Initial dispositions show only two Federal regiments and two batteries holding Henry House Hill against Jackson's large command. In the photo below, Stuart's cavalry can be seen attempting to flank the Federal positions on the far right. Back beyond the Confederate lines are several broken Rebel units that begin the game routing from earlier combat. Some of these regiments would never participate in the upcoming battle.
As the game began, Wilson had only one of his regiments deployed on the Federal right. His other two regiments were log jammed with Franklin's brigade leaving poor McDowell to unsuccessfully sort out the mess. Heintzelman took direct command of the two regiments and guns around Henry house. In opening artillery exchanges, Confederate guns pounded Federal guns at Henry house severely mauling the U.S. battery
and then launched an assault against the Federal battery deployed on the left of Henry house.
The Federal setback was brief. With Heintzelman leading the charge, the marines counterattack both weakened Rebel regiments forcing one to flee the field and the other to become worn and disordered.
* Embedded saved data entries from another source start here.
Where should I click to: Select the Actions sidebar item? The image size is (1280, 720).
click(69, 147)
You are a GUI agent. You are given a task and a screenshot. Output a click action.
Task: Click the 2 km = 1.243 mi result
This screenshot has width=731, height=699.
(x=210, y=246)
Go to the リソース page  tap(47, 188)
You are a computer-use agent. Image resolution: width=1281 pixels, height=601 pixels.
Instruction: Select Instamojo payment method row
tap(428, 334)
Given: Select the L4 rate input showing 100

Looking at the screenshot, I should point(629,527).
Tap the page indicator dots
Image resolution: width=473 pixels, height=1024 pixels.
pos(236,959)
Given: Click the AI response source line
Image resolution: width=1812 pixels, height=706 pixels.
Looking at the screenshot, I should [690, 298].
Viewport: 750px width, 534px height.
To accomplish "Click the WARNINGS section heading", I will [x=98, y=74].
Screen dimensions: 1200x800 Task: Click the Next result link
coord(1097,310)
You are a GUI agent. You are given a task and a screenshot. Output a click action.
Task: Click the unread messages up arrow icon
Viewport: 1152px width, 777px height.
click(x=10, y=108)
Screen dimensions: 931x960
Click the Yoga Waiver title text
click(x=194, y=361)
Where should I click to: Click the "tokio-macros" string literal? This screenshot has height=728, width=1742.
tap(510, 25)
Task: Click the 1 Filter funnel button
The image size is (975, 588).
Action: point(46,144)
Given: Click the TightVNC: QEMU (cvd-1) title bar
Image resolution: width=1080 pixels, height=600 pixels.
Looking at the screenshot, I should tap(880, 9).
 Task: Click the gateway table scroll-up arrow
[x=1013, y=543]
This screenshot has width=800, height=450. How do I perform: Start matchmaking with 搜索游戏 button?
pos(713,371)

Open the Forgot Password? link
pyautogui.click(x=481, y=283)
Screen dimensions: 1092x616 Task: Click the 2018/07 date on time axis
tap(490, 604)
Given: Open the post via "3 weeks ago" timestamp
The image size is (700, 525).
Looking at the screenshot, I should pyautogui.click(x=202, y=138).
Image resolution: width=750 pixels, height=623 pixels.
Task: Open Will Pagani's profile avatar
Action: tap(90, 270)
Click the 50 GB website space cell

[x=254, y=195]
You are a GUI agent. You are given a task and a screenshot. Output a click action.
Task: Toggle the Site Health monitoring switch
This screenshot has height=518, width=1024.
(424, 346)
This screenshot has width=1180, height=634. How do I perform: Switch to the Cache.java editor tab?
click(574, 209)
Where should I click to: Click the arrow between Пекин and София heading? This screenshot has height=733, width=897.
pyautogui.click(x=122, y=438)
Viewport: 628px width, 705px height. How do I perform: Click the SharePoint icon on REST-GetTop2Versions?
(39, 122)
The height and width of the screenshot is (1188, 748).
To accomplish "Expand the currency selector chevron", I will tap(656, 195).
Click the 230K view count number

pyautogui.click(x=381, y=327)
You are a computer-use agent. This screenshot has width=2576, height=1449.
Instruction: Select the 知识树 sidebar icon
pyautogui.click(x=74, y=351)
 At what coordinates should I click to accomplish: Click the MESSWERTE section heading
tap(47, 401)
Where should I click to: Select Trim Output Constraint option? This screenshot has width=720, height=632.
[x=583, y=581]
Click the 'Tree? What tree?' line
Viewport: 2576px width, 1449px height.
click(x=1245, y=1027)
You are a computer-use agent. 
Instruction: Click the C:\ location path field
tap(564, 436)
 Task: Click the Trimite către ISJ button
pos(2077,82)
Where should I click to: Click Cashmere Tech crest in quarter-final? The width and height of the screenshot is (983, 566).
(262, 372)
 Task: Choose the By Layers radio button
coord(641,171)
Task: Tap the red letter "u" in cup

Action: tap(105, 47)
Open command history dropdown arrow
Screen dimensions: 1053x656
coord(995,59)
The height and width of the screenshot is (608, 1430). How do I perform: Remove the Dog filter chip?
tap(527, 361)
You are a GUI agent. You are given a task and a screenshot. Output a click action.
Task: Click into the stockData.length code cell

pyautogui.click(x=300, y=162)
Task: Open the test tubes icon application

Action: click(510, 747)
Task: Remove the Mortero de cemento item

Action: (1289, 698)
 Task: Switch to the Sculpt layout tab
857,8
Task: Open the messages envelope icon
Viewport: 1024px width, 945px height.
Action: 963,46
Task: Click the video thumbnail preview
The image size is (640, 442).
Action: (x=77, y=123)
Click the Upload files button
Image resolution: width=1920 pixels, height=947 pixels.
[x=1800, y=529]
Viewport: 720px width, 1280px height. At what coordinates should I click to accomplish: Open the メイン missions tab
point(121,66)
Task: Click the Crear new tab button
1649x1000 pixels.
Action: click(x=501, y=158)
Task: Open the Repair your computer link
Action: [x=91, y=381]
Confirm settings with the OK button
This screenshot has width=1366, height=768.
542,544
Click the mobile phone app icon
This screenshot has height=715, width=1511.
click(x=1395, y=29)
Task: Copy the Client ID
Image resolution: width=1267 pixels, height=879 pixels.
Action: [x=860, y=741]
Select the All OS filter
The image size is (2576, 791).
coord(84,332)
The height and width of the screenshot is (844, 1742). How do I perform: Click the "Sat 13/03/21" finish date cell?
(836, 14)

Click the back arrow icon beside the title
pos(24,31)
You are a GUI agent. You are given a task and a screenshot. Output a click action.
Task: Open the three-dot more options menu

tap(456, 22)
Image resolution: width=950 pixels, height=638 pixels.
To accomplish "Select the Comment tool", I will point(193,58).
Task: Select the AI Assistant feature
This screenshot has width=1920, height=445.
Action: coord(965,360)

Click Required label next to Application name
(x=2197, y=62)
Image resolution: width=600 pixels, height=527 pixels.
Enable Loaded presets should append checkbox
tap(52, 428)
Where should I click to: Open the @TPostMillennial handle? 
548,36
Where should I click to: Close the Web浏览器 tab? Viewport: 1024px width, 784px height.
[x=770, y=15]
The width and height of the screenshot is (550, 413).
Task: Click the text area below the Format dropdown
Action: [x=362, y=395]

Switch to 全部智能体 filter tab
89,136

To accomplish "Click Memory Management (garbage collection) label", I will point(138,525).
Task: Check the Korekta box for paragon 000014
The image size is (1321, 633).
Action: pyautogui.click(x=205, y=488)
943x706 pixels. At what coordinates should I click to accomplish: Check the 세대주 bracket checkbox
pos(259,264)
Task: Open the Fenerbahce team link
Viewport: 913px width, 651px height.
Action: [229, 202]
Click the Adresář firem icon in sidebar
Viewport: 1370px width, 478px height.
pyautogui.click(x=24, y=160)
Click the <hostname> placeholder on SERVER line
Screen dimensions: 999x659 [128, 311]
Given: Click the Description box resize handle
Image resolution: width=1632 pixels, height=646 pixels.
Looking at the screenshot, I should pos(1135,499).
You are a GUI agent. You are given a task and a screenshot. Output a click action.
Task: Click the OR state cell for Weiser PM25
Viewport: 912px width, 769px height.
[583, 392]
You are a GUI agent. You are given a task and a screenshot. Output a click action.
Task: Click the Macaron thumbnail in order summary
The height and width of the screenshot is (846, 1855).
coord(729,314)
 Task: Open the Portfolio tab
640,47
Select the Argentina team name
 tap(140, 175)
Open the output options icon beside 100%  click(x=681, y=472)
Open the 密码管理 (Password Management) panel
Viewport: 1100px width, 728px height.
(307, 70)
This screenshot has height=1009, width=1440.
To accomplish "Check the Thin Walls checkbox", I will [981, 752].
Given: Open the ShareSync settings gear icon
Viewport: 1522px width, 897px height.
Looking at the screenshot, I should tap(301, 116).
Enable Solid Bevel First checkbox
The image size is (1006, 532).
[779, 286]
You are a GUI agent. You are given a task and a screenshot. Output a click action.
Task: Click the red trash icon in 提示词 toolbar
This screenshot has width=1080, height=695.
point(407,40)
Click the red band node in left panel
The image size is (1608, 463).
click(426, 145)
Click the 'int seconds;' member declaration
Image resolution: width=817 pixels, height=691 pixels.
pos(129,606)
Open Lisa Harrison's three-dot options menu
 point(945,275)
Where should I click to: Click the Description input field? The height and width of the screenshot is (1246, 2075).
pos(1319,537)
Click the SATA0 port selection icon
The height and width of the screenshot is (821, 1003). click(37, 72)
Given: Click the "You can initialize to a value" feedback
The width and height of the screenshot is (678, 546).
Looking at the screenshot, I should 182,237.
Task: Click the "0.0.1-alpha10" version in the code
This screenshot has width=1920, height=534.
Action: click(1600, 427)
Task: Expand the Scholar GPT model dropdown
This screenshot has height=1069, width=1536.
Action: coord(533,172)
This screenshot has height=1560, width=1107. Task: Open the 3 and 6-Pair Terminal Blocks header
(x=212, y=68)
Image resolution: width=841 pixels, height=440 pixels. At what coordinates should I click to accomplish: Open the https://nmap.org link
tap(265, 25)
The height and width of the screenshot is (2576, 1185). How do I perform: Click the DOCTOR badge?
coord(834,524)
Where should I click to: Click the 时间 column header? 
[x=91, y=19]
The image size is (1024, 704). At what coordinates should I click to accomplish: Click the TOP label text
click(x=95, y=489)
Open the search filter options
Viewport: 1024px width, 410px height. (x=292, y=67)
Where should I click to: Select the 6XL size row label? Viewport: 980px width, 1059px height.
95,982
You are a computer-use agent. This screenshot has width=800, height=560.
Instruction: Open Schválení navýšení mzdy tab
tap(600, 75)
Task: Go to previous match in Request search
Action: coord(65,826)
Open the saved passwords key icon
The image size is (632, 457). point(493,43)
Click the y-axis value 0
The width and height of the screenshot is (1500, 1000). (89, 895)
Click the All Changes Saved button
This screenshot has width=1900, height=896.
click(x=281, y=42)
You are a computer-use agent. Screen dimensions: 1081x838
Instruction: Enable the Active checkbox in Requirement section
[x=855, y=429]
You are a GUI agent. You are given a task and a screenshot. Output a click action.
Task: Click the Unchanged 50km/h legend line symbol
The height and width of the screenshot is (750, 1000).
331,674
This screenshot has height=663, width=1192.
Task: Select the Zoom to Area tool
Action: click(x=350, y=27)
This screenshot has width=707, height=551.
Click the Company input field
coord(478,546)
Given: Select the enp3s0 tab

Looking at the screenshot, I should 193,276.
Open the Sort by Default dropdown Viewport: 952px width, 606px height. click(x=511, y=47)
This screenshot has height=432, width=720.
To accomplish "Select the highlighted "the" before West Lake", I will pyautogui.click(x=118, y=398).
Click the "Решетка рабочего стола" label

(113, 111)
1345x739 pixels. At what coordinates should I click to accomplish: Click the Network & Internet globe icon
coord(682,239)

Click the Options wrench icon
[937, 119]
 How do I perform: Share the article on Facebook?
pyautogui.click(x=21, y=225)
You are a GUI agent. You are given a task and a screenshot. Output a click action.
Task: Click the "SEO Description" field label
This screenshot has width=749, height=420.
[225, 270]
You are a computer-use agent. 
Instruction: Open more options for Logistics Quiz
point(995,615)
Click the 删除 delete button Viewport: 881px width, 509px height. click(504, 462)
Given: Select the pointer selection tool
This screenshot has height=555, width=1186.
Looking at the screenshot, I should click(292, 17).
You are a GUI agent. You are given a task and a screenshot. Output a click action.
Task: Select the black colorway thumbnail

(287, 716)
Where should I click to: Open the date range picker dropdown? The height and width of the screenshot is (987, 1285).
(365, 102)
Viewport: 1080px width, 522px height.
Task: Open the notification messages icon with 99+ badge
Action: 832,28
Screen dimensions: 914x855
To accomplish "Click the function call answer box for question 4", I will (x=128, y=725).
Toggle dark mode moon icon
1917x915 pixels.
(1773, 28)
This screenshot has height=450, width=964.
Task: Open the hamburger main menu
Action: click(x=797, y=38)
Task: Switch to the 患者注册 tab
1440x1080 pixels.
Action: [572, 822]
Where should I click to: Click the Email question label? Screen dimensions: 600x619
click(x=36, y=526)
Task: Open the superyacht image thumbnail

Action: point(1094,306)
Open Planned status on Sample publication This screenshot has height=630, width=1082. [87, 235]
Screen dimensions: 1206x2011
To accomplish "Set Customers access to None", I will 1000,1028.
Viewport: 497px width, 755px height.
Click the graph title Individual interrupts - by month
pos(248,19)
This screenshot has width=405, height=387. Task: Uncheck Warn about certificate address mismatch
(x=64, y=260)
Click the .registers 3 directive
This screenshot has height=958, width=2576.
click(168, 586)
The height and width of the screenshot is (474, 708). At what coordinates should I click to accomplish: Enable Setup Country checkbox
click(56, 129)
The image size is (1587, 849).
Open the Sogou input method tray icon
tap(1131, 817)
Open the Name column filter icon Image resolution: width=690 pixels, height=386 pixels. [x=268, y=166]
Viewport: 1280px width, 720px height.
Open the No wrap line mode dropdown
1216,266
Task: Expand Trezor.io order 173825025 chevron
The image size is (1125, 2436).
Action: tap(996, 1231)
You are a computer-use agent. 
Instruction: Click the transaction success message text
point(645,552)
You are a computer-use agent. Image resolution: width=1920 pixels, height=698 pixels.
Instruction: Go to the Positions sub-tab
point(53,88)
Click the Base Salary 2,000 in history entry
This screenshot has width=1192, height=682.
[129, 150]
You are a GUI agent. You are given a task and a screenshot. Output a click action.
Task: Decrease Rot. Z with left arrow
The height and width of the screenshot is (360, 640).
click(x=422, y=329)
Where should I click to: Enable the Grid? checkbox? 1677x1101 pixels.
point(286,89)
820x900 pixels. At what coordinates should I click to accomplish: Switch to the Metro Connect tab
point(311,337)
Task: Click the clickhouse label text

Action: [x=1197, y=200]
Franklin begins to bring his brigade on line as he prepares to attack the Confederate right flank.
"Heavy Casualties" level was reached by the Confederates so in an attempt to partially offset the negative modifier, Jackson orders an advance on Henry house to take the "Key Position" of Henry house. The entire Confederate line steps out from the cover of the woods and advances on the Federal positions thus masking the Reb guns. Finally, a reprieve from artillery! Without the momentum to carry the advance fully into the Federal positions, the Confederates halt and a severe firefight erupts. Federals pour fire into Jackson's men.
With casualties mounting, Confederate formations in the center break off and withdraw out of the hornet's nest of fire.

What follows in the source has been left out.